ASSIGNMENT >> Starting with the line that contains "You are a GUI", repeat exactly every line through the last one in the records below, and leave out the pictures.

SOURCE DATA >>

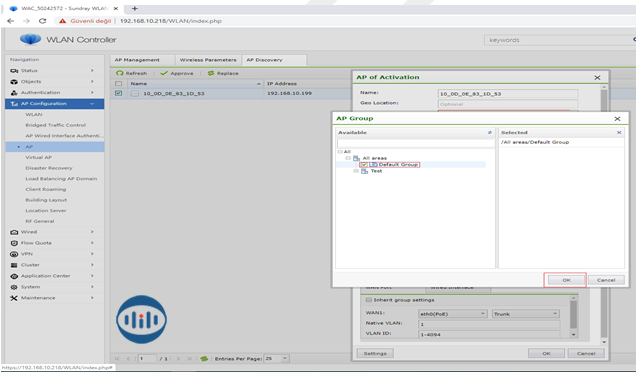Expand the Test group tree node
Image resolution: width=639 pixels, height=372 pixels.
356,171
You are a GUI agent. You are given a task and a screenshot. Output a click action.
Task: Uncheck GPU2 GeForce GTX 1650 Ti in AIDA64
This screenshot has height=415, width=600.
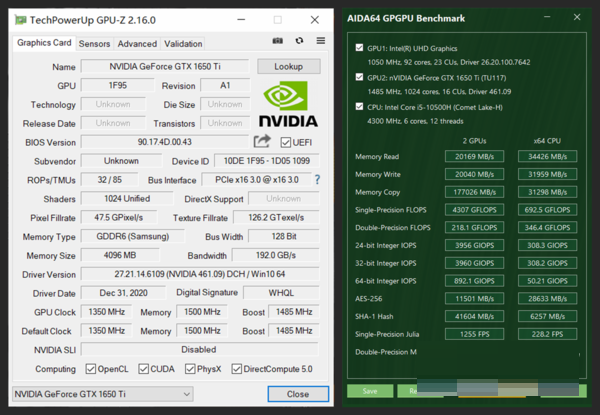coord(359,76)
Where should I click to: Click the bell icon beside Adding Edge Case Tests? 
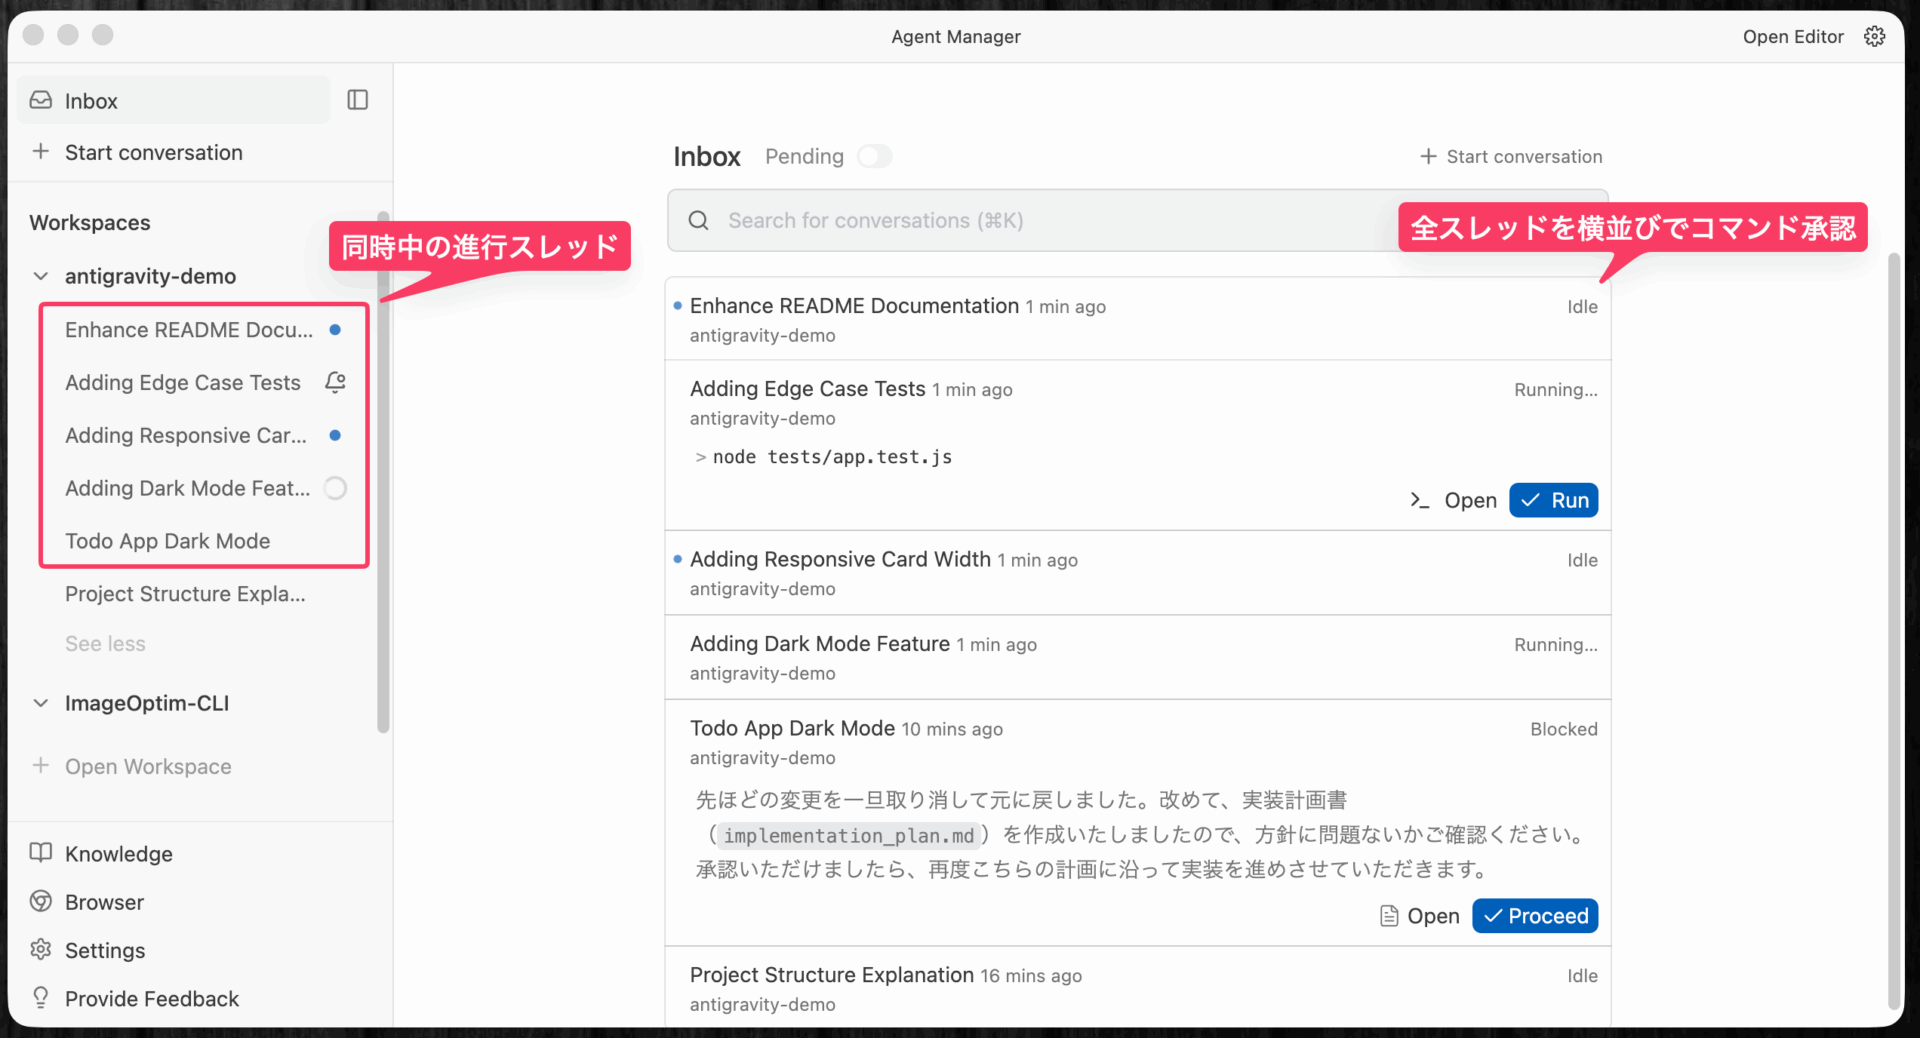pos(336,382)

RESPONSE >>
You are a GUI agent. You are given a task and a screenshot. Output a click action.
Task: Uncheck GPU2 GeForce GTX 1650 Ti in AIDA64
This screenshot has height=415, width=600.
coord(359,76)
Where should I click to: Click the bell icon beside Adding Edge Case Tests? 
pos(336,382)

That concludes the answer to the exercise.